» YOUR INSTRUCTIONS
Find the line containing "Viewport: 1280px width, 803px height.". Retype it and every line after it through the end of the entries, exactly as written, with nothing added.
-- MATERIAL PROVIDED follows --
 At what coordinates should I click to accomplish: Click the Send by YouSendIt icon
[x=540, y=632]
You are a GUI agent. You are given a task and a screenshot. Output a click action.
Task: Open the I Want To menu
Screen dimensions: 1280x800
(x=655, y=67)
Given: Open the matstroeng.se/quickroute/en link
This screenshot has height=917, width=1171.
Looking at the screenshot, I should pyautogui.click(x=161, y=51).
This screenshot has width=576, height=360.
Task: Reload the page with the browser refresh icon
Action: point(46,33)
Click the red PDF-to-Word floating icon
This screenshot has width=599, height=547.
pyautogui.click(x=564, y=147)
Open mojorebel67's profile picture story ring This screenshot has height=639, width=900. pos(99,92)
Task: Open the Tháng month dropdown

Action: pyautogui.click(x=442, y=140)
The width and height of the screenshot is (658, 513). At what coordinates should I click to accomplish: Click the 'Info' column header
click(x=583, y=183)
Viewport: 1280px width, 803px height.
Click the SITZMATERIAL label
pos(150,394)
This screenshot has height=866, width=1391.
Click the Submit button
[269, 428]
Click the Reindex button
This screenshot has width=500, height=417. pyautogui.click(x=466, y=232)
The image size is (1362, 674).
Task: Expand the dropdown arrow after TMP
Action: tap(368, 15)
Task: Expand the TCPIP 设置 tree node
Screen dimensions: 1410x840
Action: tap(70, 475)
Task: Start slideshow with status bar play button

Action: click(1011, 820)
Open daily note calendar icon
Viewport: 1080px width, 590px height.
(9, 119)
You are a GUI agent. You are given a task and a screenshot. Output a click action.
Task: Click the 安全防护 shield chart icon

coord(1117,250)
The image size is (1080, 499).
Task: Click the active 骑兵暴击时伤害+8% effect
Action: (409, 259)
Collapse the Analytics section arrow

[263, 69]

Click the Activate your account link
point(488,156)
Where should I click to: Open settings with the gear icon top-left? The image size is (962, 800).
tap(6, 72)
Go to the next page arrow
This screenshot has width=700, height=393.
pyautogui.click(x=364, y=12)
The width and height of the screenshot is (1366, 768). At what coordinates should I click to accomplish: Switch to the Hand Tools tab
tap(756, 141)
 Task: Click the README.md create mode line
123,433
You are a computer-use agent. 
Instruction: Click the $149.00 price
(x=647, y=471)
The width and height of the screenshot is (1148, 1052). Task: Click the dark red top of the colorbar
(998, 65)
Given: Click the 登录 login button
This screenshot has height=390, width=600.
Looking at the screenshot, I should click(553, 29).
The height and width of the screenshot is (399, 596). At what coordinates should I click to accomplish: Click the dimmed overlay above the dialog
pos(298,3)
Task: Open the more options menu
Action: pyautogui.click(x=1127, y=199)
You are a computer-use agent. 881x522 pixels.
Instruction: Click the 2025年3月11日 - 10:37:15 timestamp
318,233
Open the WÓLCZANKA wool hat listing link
-- MATERIAL PROVIDED concluded --
» WRITTEN RESPONSE
Viewport: 1280px width, 803px height.
Click the SITZMATERIAL label
pos(150,394)
This screenshot has height=866, width=1391.
Click the Submit button
[269, 428]
Click the Reindex button
This screenshot has width=500, height=417. pyautogui.click(x=466, y=232)
The image size is (1362, 674).
Task: Expand the dropdown arrow after TMP
Action: tap(368, 15)
Task: Expand the TCPIP 设置 tree node
Screen dimensions: 1410x840
Action: tap(70, 475)
Task: Start slideshow with status bar play button

Action: click(1011, 820)
Open daily note calendar icon
Viewport: 1080px width, 590px height.
(9, 119)
You are a GUI agent. You are given a task and a screenshot. Output a click action.
Task: Click the 安全防护 shield chart icon

coord(1117,250)
The image size is (1080, 499).
Task: Click the active 骑兵暴击时伤害+8% effect
Action: (409, 259)
Collapse the Analytics section arrow

[263, 69]

Click the Activate your account link
point(488,156)
Where should I click to: Open settings with the gear icon top-left? The image size is (962, 800).
tap(6, 72)
Go to the next page arrow
This screenshot has width=700, height=393.
pyautogui.click(x=364, y=12)
The width and height of the screenshot is (1366, 768). At what coordinates should I click to accomplish: Switch to the Hand Tools tab
tap(756, 141)
 Task: Click the README.md create mode line
123,433
You are a computer-use agent. 
Instruction: Click the $149.00 price
(x=647, y=471)
The width and height of the screenshot is (1148, 1052). Task: Click the dark red top of the colorbar
(998, 65)
Given: Click the 登录 login button
This screenshot has height=390, width=600.
Looking at the screenshot, I should click(553, 29).
The height and width of the screenshot is (399, 596). At what coordinates should I click to accomplish: Click the dimmed overlay above the dialog
pos(298,3)
Task: Open the more options menu
Action: pyautogui.click(x=1127, y=199)
You are a computer-use agent. 881x522 pixels.
Instruction: Click the 2025年3月11日 - 10:37:15 timestamp
318,233
Open the WÓLCZANKA wool hat listing link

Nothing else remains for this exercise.